The LMSSC club has longevity of skaters that grow through the club levels. "We had a few Junior team double teamers last year. These girls are dedicated to their passion and always wanting to try new things and take on the greatest tasks. This team is known for its quirky high energy programs!" Danalee adds.

The Junior team has also had two international skaters, one from Switzerland and one from Japan (who is now on Jingu Ice Messengers).

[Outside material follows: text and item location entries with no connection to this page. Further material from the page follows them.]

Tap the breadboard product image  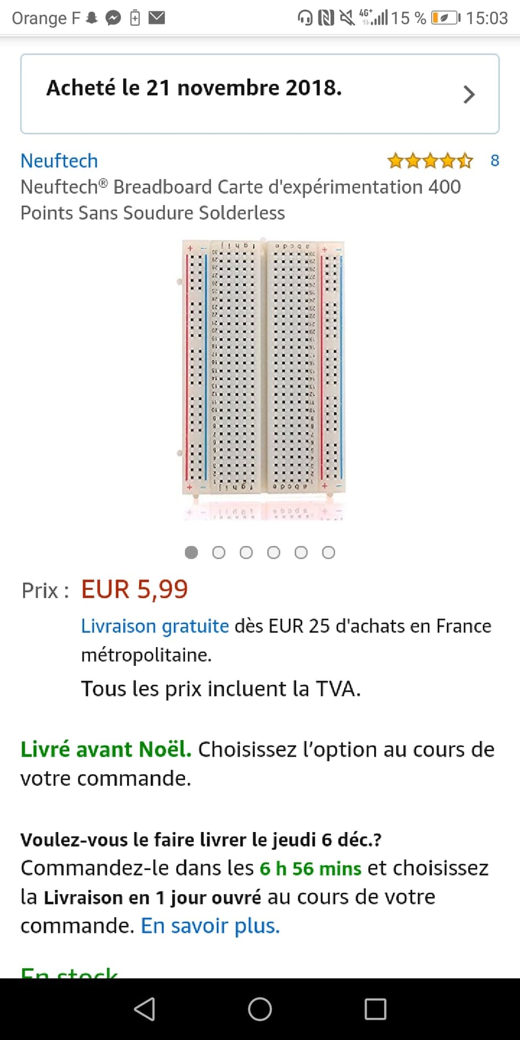click(x=263, y=369)
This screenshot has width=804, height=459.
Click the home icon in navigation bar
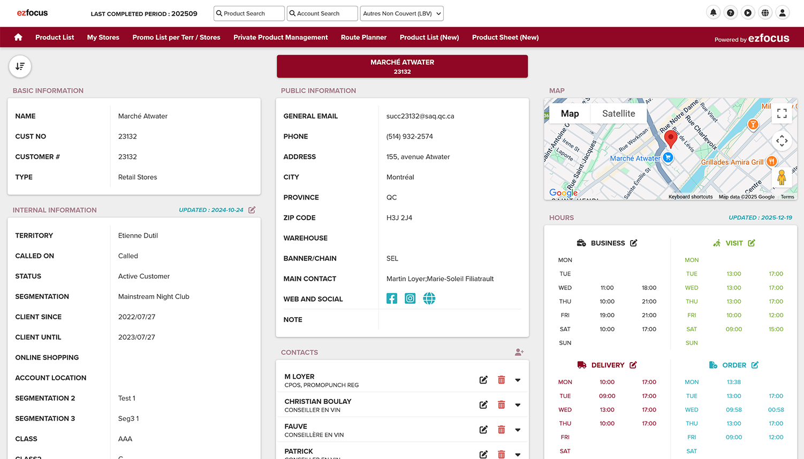click(18, 37)
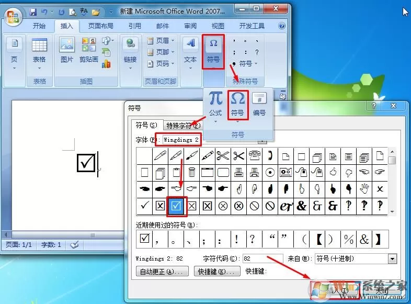Expand the 来自 符号(十进制) dropdown
Viewport: 411px width, 304px height.
(392, 259)
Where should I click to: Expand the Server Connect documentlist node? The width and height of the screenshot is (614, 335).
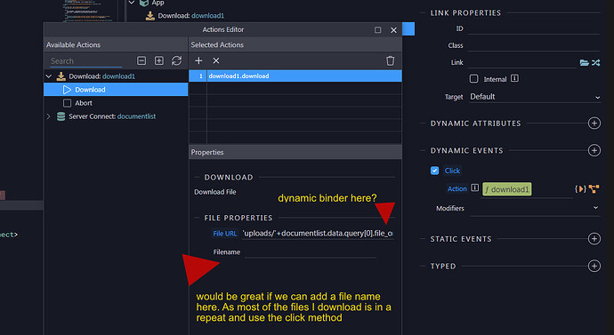pyautogui.click(x=49, y=116)
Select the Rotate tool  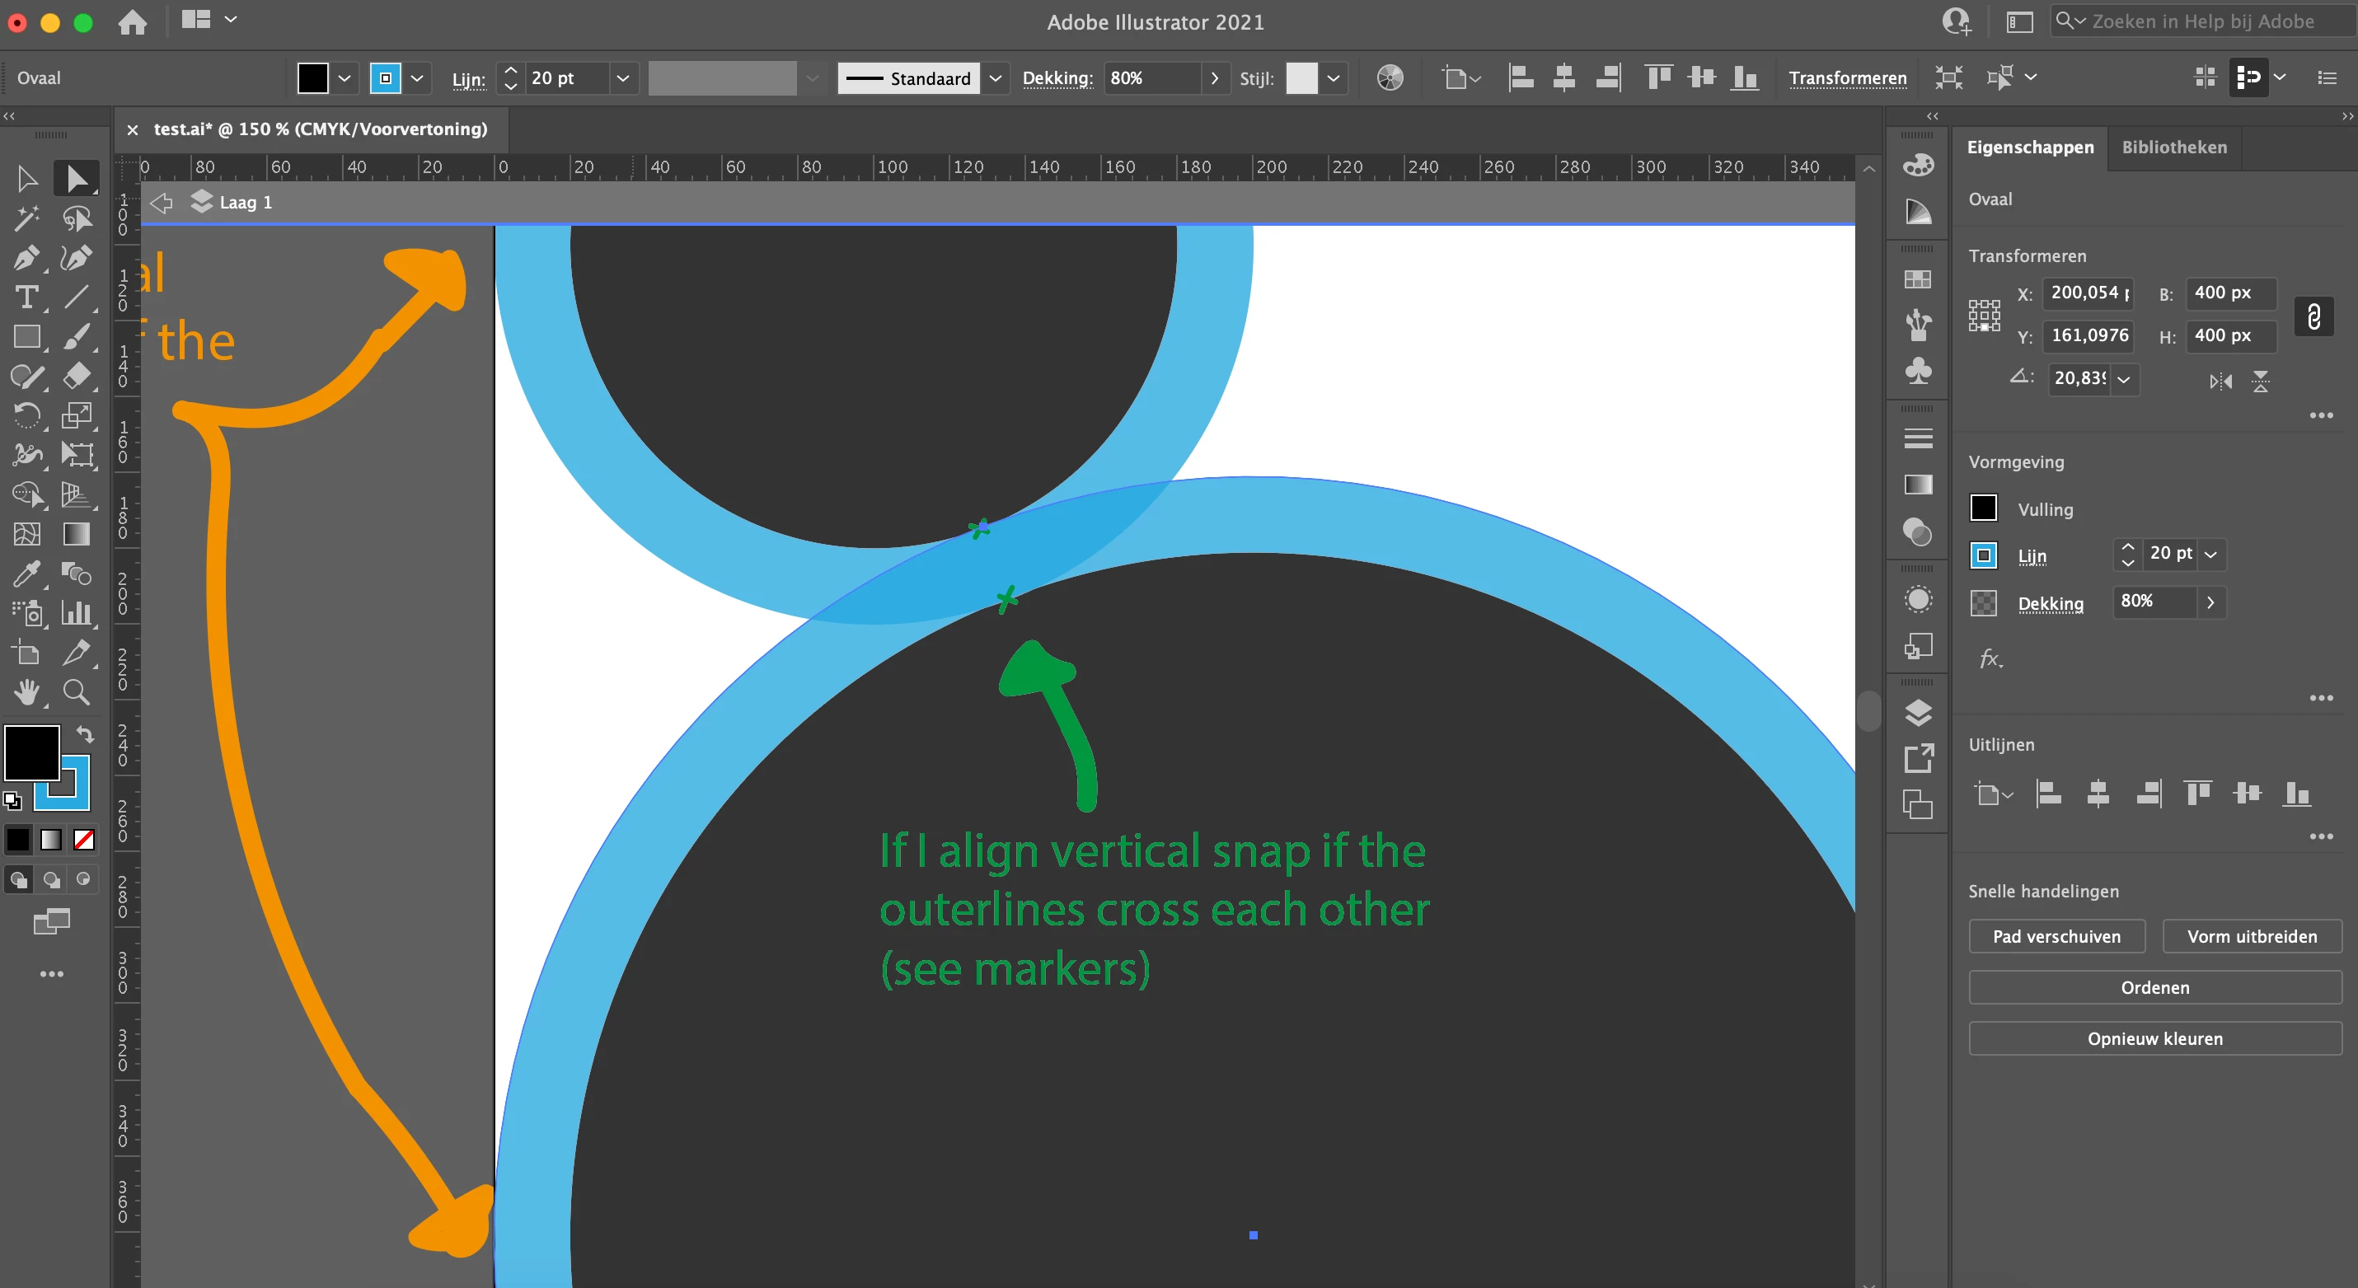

"We have been lucky to have been able to skate almost the entire time"
LMSSC synchro teams are back on the ice. "Our restrictions are masks on, except when on the ice. There is a maximum of ten skaters per dressing room and 30 min sanitization break after every hour. We have been using sticks as we have to keep our distance."

Nobody is allowed to skate over the age of 22, so this plays a factor for some skaters that are older. They are not allowed in the gym and they are not allowed to cross-train in other cities, they do their workouts at home for now. 

"The pandemic taught us not to take ice for granted and the ability to be close and touch," explains Danalee. "During the pandemic, we have been lucky to have been able to skate almost the entire time. We only have about two months of Zoom when there was no ice!" concludes the coach.

The teams are continuing to develop their skills and then hope to start choreo for the next season in the spring once they are allowed to attach again.